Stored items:

╭──

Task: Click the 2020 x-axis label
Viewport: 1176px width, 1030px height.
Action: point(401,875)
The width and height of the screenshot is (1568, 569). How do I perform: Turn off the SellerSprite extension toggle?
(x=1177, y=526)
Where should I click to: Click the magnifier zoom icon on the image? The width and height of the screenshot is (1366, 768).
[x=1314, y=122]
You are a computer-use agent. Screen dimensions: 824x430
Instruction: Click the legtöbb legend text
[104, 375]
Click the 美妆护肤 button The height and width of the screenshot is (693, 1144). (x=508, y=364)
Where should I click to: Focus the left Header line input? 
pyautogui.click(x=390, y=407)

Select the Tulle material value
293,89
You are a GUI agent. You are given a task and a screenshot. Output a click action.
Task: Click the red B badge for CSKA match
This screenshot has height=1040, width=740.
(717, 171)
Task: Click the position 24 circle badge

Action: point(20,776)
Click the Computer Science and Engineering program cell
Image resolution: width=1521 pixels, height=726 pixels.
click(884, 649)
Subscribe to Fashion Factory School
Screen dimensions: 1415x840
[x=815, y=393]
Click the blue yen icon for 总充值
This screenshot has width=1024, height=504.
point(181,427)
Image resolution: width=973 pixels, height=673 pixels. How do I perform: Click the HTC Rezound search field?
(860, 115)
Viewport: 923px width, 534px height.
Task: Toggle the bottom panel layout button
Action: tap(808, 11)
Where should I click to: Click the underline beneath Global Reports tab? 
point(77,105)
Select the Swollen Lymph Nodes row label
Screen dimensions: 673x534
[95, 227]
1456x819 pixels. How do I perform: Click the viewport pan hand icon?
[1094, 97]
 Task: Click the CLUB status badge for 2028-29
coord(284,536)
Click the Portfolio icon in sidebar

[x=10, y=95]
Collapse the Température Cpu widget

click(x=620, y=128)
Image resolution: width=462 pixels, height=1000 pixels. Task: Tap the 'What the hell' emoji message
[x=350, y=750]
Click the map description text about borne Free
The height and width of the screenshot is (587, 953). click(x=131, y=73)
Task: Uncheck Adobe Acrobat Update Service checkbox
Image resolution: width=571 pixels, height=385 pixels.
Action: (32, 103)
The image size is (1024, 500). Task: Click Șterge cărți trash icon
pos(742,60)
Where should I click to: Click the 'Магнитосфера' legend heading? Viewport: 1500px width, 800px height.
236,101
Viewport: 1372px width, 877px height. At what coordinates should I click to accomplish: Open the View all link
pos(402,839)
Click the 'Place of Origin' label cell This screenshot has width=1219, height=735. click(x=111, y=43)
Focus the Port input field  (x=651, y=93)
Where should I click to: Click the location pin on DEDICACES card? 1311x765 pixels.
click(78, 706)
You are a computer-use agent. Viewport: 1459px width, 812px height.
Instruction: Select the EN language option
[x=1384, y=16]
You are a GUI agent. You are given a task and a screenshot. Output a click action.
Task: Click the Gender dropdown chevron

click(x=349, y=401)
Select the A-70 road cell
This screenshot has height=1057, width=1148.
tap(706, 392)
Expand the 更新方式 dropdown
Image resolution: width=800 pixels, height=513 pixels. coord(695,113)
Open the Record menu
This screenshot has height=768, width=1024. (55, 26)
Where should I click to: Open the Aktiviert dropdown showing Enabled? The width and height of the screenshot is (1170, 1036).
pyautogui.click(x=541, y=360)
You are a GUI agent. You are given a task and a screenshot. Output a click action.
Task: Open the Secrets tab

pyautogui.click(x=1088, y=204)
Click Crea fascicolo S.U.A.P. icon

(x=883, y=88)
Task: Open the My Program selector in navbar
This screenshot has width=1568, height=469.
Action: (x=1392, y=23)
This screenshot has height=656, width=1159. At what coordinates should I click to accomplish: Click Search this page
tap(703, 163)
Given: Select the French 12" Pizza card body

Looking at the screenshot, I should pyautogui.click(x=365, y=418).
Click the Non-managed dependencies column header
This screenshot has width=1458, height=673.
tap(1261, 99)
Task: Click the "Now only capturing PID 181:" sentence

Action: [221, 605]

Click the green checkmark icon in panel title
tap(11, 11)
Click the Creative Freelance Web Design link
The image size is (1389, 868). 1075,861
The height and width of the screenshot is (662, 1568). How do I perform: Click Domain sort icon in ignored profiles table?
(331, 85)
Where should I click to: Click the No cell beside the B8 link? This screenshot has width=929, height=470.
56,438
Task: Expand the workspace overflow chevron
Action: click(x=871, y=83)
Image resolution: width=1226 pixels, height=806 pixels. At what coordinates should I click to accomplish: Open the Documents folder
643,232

╰──

WHAT YOU SHOULD DO:
Return only this span, exactly: the line that contains "Task: Open the Secrets tab" and all lines after it to the end of the records.

EXPECTED OUTPUT:
Task: Open the Secrets tab

pyautogui.click(x=1088, y=204)
Click Crea fascicolo S.U.A.P. icon

(x=883, y=88)
Task: Open the My Program selector in navbar
This screenshot has width=1568, height=469.
Action: (x=1392, y=23)
This screenshot has height=656, width=1159. At what coordinates should I click to accomplish: Click Search this page
tap(703, 163)
Given: Select the French 12" Pizza card body

Looking at the screenshot, I should pyautogui.click(x=365, y=418).
Click the Non-managed dependencies column header
This screenshot has width=1458, height=673.
tap(1261, 99)
Task: Click the "Now only capturing PID 181:" sentence

Action: [221, 605]

Click the green checkmark icon in panel title
tap(11, 11)
Click the Creative Freelance Web Design link
The image size is (1389, 868). 1075,861
The height and width of the screenshot is (662, 1568). How do I perform: Click Domain sort icon in ignored profiles table?
(331, 85)
Where should I click to: Click the No cell beside the B8 link? This screenshot has width=929, height=470.
56,438
Task: Expand the workspace overflow chevron
Action: click(x=871, y=83)
Image resolution: width=1226 pixels, height=806 pixels. At what coordinates should I click to accomplish: Open the Documents folder
643,232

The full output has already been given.